Turn a rough goal into a usable prompt

The speech usage pattern works best when you give the skill the exact text to read, the target voice, the delivery style, output format, and any pronunciation constraints. A strong request looks like: “Generate a 45-second product demo voiceover from this script, use cedar, keep it warm and steady, output mp3, and emphasize the product name on first mention.” That is better than “make this sound professional,” because it gives the skill concrete synthesis controls.

Single vs batch workflow

The skill is designed for two paths: one clip or many clips. If you have multiple lines, prompts, or files, treat it as batch and prepare a temporary JSONL file under tmp/, then run the CLI once and delete the JSONL after use. If you have one script, use the single-file path. This decision matters because the skill’s structure and validation steps change with output volume.

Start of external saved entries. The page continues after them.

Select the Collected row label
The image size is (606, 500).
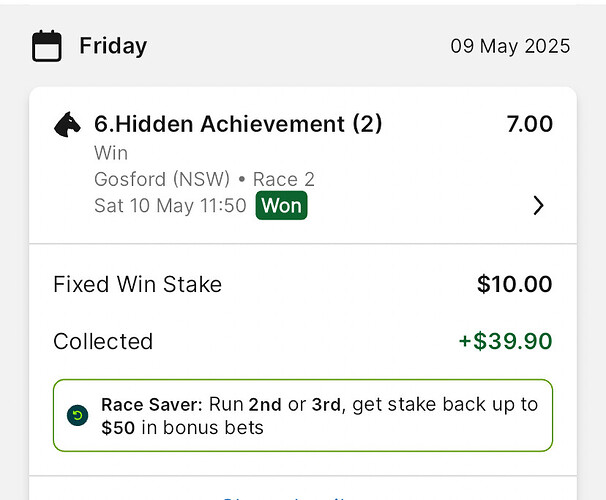click(x=103, y=341)
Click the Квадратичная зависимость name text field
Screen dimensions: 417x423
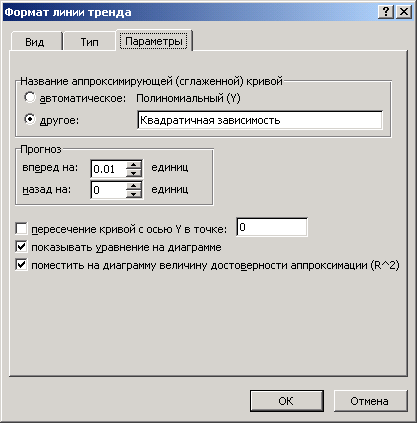pyautogui.click(x=260, y=120)
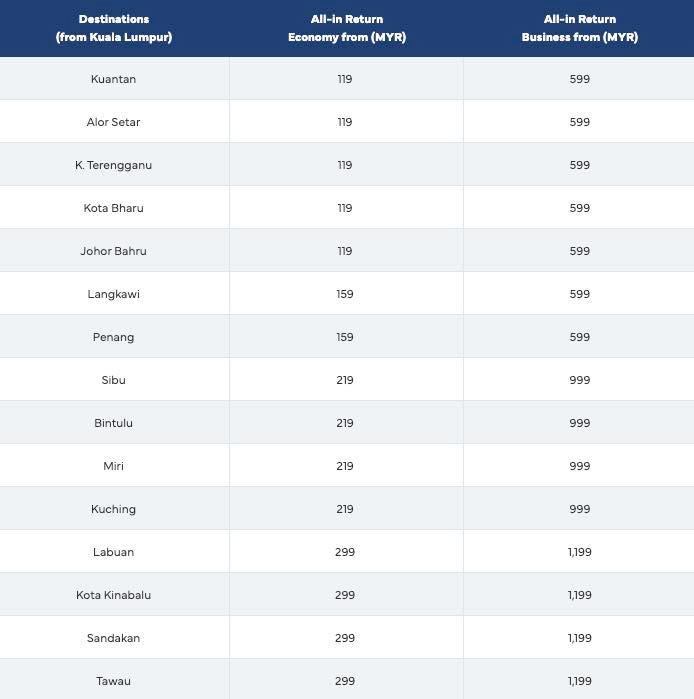Click Penang business fare 599
The height and width of the screenshot is (699, 694).
[x=579, y=337]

What to check before you run

For best results, verify the text verbatim, not just the theme. Confirm the voice, file format, speed, and whether the output must be neutral, expressive, or accessibility-first. The main repository file to inspect for execution is scripts/text_to_speech.py; do not modify it unless the repository maintainer instructs you to.

speech skill FAQ

Is the speech skill only for narration?

No. The speech skill also fits voiceover, accessibility reads, IVR prompts, and short audio prompts. It is less useful for custom voice cloning or creative voice design, which this repo does not cover.

Do I need the CLI to use speech?

For reliable speech usage, yes. The bundled CLI is the intended path for live generation, while --dry-run is useful for checking invocation shape without making an API call. If you only write a generic prompt, you lose the structure that makes the skill reproducible.

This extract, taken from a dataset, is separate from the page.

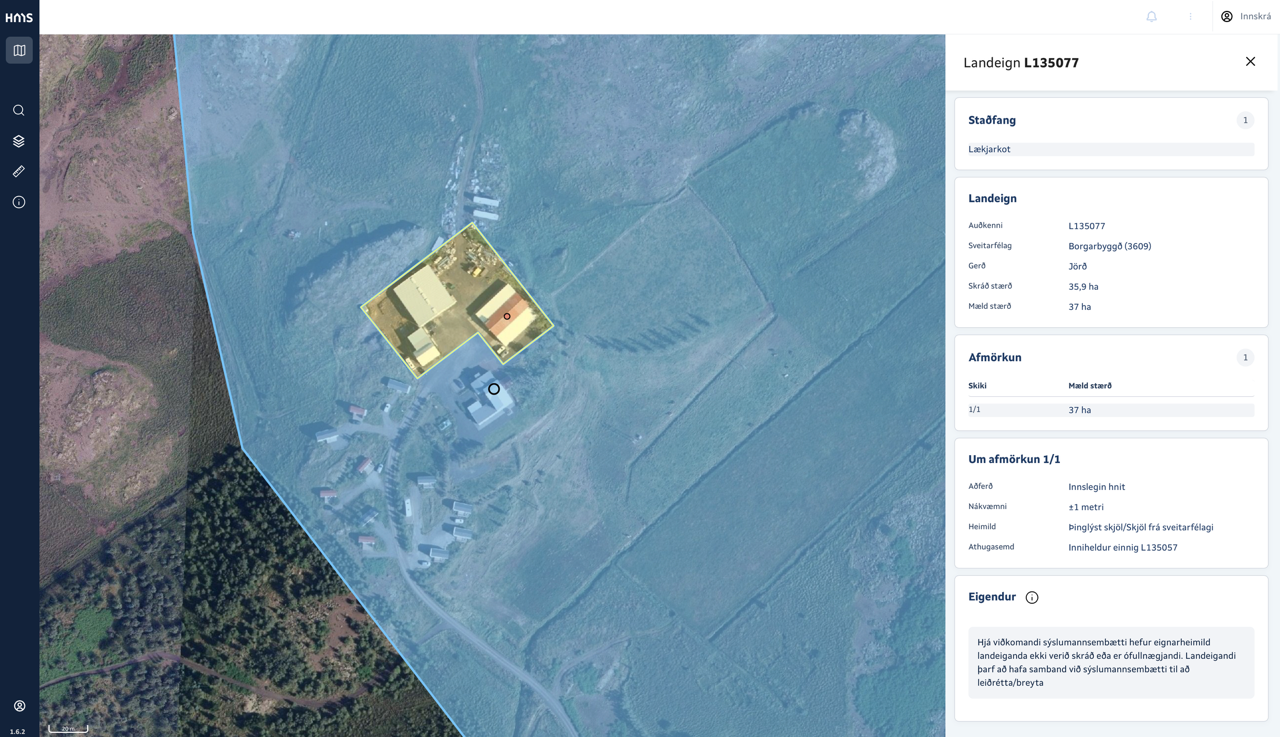The width and height of the screenshot is (1280, 737).
Task: Click the map scale bar
Action: point(68,729)
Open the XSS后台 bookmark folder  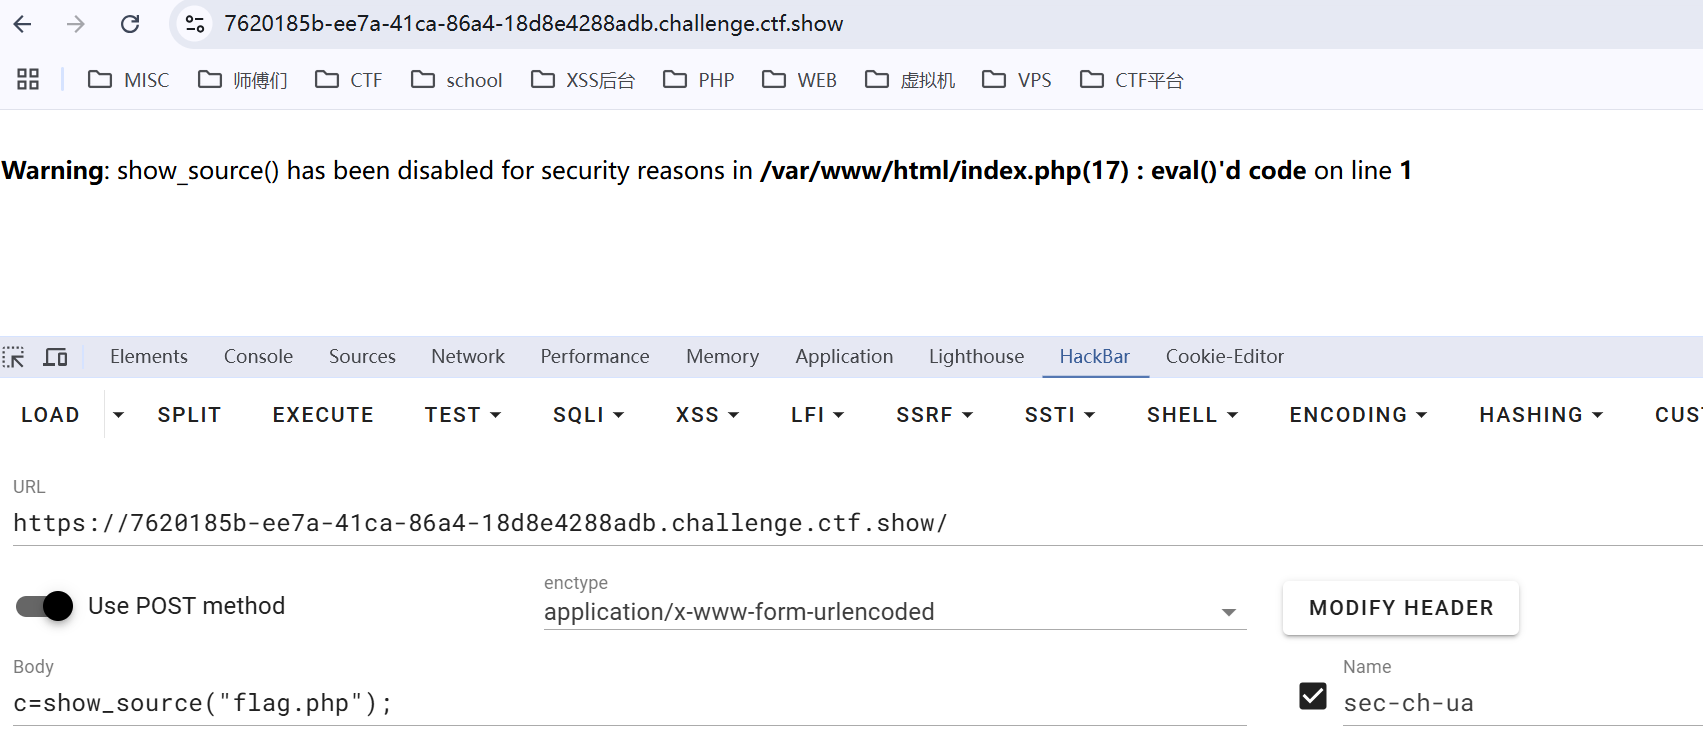(x=583, y=80)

Is this beginner friendly?

Yes, if you can provide the exact text and a basic voice direction. The speech install is simple, but the output quality depends on how clearly you define pacing, tone, format, and pronunciation. Beginners usually succeed faster when they start with a short clip and one voice.

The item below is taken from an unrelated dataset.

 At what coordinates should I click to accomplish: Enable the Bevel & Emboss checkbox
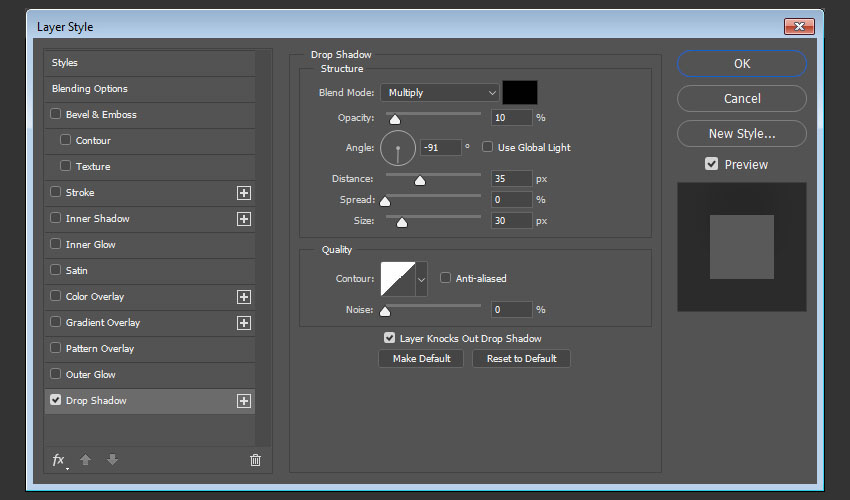[56, 115]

When should I not use this skill?

Do not use speech if you need custom voice creation, heavy post-production, or a workflow that depends on modifying the bundled script. It is also a poor fit if you cannot use networked OpenAI API calls or do not have an OPENAI_API_KEY.

How to Improve speech skill

Give the skill fewer ambiguities

The biggest quality gain in speech skill output comes from removing guesswork. Provide the exact text, not a summary; name the intended listener; and specify whether the read should sound like narration, support messaging, accessibility, or an IVR prompt. If a term is hard to pronounce, spell it out or add a pronunciation note.

Tune one variable at a time

When the first pass is close but not right, change only one thing: voice, speed, or instruction style. That makes iteration cleaner than rewriting the whole prompt. For example, if the timing feels rushed, keep the text and voice fixed and adjust only the speed from 1.0 to 0.95.

Use output constraints that matter

The speech guide works better when constraints are operational, not vague. Say “mp3 for quick playback,” “wav for review,” or “steady and neutral for accessibility.” For batch jobs, keep each line narrowly scoped so the skill can preserve consistent delivery across outputs.

Read the right references first

If you want better results from speech for Design Implementation, prioritize references/accessibility.md for neutral reads, references/voiceover.md for presentation-style delivery, and references/sample-prompts.md for prompt shape. These files help you write instructions that the CLI and API can execute without extra interpretation.